[Start of Raw records]
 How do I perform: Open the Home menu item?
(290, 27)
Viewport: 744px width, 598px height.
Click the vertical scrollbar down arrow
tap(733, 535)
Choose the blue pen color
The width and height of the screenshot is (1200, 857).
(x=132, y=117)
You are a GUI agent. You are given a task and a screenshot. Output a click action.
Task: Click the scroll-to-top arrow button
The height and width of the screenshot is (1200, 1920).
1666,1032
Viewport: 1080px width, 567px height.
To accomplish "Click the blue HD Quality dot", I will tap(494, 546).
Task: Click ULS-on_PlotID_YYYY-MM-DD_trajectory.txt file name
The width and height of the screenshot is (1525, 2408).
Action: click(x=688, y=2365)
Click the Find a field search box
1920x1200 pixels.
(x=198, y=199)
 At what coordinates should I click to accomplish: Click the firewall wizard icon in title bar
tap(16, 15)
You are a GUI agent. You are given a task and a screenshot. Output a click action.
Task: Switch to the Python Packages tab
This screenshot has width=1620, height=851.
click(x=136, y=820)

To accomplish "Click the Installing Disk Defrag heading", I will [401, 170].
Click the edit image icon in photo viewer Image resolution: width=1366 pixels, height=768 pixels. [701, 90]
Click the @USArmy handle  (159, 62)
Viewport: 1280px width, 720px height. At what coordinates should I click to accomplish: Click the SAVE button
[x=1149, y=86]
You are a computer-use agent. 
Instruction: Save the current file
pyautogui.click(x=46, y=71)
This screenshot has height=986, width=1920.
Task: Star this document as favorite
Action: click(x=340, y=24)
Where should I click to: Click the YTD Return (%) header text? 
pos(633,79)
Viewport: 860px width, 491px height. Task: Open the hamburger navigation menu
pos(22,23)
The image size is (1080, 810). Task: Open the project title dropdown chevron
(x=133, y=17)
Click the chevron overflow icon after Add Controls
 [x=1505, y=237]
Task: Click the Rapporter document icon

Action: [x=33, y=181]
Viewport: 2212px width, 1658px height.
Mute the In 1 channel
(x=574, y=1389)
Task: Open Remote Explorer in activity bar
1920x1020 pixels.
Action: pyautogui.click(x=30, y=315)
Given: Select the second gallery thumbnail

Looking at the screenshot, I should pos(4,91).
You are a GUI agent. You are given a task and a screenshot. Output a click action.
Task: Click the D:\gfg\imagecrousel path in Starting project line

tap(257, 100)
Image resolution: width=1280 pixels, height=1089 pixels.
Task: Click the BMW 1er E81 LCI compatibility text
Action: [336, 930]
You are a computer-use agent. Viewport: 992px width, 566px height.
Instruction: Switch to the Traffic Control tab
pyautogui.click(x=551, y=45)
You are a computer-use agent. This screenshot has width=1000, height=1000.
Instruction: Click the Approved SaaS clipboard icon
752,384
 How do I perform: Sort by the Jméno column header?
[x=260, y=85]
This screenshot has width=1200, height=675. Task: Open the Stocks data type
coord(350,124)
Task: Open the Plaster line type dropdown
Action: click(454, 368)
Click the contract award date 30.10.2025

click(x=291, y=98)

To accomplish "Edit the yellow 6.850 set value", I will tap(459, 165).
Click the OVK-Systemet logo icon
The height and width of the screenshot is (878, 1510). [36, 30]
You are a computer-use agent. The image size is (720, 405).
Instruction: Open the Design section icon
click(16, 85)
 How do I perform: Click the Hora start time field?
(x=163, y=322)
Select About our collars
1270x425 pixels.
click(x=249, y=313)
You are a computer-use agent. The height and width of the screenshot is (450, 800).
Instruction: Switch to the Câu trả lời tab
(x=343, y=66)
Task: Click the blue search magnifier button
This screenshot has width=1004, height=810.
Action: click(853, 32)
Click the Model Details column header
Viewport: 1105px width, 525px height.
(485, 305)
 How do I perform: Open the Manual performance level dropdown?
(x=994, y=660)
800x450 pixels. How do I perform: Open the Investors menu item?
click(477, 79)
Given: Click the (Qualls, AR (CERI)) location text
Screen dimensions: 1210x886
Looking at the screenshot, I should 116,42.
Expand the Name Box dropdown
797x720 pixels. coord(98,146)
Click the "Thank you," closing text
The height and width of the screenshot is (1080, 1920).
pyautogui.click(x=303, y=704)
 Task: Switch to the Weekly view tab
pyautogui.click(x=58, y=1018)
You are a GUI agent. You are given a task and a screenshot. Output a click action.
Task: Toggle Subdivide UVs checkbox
[End of Raw records]
The exercise: Copy all the records above, putting "Window" wherever "Viewport" appears and changing nothing else.

The answer:
 How do I perform: Open the Home menu item?
(290, 27)
Window: 744px width, 598px height.
Click the vertical scrollbar down arrow
tap(733, 535)
Choose the blue pen color
The width and height of the screenshot is (1200, 857).
(x=132, y=117)
You are a GUI agent. You are given a task and a screenshot. Output a click action.
Task: Click the scroll-to-top arrow button
The height and width of the screenshot is (1200, 1920).
1666,1032
Window: 1080px width, 567px height.
To accomplish "Click the blue HD Quality dot", I will tap(494, 546).
Task: Click ULS-on_PlotID_YYYY-MM-DD_trajectory.txt file name
The width and height of the screenshot is (1525, 2408).
Action: click(x=688, y=2365)
Click the Find a field search box
1920x1200 pixels.
(x=198, y=199)
 At what coordinates should I click to accomplish: Click the firewall wizard icon in title bar
tap(16, 15)
You are a GUI agent. You are given a task and a screenshot. Output a click action.
Task: Switch to the Python Packages tab
This screenshot has width=1620, height=851.
click(x=136, y=820)

To accomplish "Click the Installing Disk Defrag heading", I will [401, 170].
Click the edit image icon in photo viewer Image resolution: width=1366 pixels, height=768 pixels. [701, 90]
Click the @USArmy handle  (159, 62)
Window: 1280px width, 720px height. At what coordinates should I click to accomplish: Click the SAVE button
[x=1149, y=86]
You are a computer-use agent. 
Instruction: Save the current file
pyautogui.click(x=46, y=71)
This screenshot has height=986, width=1920.
Task: Star this document as favorite
Action: click(x=340, y=24)
Where should I click to: Click the YTD Return (%) header text? 
pos(633,79)
Window: 860px width, 491px height. Task: Open the hamburger navigation menu
pos(22,23)
The image size is (1080, 810). Task: Open the project title dropdown chevron
(x=133, y=17)
Click the chevron overflow icon after Add Controls
 [x=1505, y=237]
Task: Click the Rapporter document icon

Action: [x=33, y=181]
Window: 2212px width, 1658px height.
Mute the In 1 channel
(x=574, y=1389)
Task: Open Remote Explorer in activity bar
1920x1020 pixels.
Action: pyautogui.click(x=30, y=315)
Given: Select the second gallery thumbnail

Looking at the screenshot, I should pos(4,91).
You are a GUI agent. You are given a task and a screenshot. Output a click action.
Task: Click the D:\gfg\imagecrousel path in Starting project line

tap(257, 100)
Image resolution: width=1280 pixels, height=1089 pixels.
Task: Click the BMW 1er E81 LCI compatibility text
Action: [336, 930]
You are a computer-use agent. Window: 992px width, 566px height.
Instruction: Switch to the Traffic Control tab
pyautogui.click(x=551, y=45)
You are a computer-use agent. This screenshot has width=1000, height=1000.
Instruction: Click the Approved SaaS clipboard icon
752,384
 How do I perform: Sort by the Jméno column header?
[x=260, y=85]
This screenshot has width=1200, height=675. Task: Open the Stocks data type
coord(350,124)
Task: Open the Plaster line type dropdown
Action: click(454, 368)
Click the contract award date 30.10.2025

click(x=291, y=98)

To accomplish "Edit the yellow 6.850 set value", I will tap(459, 165).
Click the OVK-Systemet logo icon
The height and width of the screenshot is (878, 1510). [36, 30]
You are a computer-use agent. The image size is (720, 405).
Instruction: Open the Design section icon
click(16, 85)
 How do I perform: Click the Hora start time field?
(x=163, y=322)
Select About our collars
1270x425 pixels.
click(x=249, y=313)
You are a computer-use agent. The height and width of the screenshot is (450, 800).
Instruction: Switch to the Câu trả lời tab
(x=343, y=66)
Task: Click the blue search magnifier button
This screenshot has width=1004, height=810.
Action: click(853, 32)
Click the Model Details column header
Window: 1105px width, 525px height.
(485, 305)
 How do I perform: Open the Manual performance level dropdown?
(x=994, y=660)
800x450 pixels. How do I perform: Open the Investors menu item?
click(477, 79)
Given: Click the (Qualls, AR (CERI)) location text
Screen dimensions: 1210x886
Looking at the screenshot, I should 116,42.
Expand the Name Box dropdown
797x720 pixels. coord(98,146)
Click the "Thank you," closing text
The height and width of the screenshot is (1080, 1920).
pyautogui.click(x=303, y=704)
 Task: Switch to the Weekly view tab
pyautogui.click(x=58, y=1018)
You are a GUI agent. You are given a task and a screenshot. Output a click action.
Task: Toggle Subdivide UVs checkbox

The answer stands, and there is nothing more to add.